Mingjing News Director He Pin said the Communist Party has no future, and Mr. Guo is only one of the fighters to dig a tomb for it. Yuan Hongbing, exiled former Beijing University law professor and classmate of Chinese Premier Li Keqiang, defended Guo, saying that he “sees injustice on the road and draws his sword to help the victim”.

Will Guo’s phenomenon take the Chinese Communist Party to the verge of collapse?

It’s no surprise that those revelations of wrongdoing among politburo and law enforcement elite have captured the attention of tens of millions of Chinese citizens. Millions of his followers on Chinese social media apps have been forced to resort to covert retweets, avoiding detection by constantly creating new word variations.

Guo says, “Who has bought the most land in Xiongan New Area? Is the plan of Xiongan really that confidential? Why China’s properties are becoming so expensive? Why it becomes harder and harder for people to buy property? I have mentioned that China’s corruptions are mainly in the financial field, the stock market and real estate”.

Guo’s case offers a glimpse of the troubling future to come. The Great Firewall will get ever smarter as Beijing adds artificial intelligence (AI) to its political toolbox, something experts say is imminent. At present the application of AI can only be done with troves of big data, but in China, such information is already entirely in the hands of those in power.

According to Hong Kong Next Weekly’s Interview remarks, “Guo Wengui is a legend.

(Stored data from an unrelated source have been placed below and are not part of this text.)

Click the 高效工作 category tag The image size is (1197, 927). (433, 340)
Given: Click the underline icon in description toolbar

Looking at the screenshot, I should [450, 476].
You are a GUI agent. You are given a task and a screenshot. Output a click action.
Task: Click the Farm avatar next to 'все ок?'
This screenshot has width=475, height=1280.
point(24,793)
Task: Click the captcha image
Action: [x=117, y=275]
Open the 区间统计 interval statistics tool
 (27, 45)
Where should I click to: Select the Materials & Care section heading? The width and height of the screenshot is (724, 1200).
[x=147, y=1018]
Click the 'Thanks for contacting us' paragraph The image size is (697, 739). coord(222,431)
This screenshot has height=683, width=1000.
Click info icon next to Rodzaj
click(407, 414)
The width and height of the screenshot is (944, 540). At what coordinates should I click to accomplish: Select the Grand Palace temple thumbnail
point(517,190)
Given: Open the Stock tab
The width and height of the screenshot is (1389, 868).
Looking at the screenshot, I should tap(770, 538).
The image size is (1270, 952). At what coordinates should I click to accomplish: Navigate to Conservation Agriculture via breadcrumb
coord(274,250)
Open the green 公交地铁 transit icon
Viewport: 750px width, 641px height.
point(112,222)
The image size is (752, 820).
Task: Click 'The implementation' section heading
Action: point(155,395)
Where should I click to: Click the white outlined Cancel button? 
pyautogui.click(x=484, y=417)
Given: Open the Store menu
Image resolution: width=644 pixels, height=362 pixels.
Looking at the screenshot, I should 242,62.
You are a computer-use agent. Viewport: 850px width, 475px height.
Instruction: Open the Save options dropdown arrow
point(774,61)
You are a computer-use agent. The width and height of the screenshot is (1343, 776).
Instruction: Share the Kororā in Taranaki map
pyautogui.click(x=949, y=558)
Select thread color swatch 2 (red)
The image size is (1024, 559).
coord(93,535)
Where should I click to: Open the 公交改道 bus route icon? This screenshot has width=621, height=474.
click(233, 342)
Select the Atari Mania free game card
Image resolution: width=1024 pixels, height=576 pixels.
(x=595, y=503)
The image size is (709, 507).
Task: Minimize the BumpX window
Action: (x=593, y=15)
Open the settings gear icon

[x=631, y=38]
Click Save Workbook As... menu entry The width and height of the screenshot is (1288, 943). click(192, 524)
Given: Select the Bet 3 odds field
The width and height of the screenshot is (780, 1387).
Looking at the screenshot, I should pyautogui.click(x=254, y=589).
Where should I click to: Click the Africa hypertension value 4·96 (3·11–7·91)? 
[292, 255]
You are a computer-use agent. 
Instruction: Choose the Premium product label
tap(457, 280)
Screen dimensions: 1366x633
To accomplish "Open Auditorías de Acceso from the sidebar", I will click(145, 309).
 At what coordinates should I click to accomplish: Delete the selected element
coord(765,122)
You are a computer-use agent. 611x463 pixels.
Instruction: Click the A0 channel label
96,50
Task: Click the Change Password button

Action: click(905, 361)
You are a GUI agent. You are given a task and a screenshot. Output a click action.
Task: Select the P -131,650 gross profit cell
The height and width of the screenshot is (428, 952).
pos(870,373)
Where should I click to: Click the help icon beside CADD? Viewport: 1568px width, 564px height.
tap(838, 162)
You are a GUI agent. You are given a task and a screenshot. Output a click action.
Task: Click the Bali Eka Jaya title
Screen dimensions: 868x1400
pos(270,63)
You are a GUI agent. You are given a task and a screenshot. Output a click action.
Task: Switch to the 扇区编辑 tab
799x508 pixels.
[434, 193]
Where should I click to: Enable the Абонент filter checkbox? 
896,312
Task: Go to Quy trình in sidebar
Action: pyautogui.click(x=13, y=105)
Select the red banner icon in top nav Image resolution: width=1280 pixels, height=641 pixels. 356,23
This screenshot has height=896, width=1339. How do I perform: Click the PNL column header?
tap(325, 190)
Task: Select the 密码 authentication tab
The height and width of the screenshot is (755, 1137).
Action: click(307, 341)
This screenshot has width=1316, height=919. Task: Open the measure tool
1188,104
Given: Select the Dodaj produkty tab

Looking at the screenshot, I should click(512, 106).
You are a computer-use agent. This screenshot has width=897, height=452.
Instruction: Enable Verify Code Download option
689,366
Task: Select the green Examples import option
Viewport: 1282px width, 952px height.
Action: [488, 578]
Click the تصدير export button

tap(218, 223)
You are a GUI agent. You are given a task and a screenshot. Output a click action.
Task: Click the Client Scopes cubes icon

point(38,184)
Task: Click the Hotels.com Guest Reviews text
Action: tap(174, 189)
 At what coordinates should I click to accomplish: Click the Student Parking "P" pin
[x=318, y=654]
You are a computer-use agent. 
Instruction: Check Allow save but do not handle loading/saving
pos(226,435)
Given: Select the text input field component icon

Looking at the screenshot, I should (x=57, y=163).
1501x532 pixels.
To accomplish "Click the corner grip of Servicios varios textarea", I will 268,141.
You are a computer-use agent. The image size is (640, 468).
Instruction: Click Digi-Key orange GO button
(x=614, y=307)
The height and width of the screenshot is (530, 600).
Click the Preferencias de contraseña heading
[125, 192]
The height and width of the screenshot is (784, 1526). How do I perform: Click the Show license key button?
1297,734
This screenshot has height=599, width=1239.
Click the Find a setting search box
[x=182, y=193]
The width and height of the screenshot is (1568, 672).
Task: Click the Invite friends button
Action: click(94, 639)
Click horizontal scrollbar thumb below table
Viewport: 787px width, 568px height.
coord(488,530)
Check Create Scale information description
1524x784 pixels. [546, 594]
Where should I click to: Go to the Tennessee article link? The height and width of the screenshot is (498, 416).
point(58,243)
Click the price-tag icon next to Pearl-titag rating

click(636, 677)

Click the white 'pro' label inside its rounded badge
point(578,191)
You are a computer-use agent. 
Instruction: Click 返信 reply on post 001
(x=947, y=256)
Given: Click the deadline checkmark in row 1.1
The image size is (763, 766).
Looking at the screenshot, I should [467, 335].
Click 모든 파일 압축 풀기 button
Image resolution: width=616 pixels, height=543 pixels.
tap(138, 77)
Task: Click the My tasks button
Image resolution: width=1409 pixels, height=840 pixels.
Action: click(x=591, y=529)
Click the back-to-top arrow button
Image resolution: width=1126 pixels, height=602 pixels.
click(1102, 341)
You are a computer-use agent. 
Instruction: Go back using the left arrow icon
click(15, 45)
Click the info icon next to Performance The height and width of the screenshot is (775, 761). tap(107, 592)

He is also an exceedingly difficult person. Only Guo Wengui is able to cause a headache for the entire CCP Politburo Standing Committee; prompt Interpol to issue a “Red Arrest Notice”; and furthermore impel the Foreign Ministry to pressure U.S. congress, cut off his exposé program on Voice of America, and turn all of the state’s power on him alone.”

His stories tell that the Emperor’s new clothes are fake.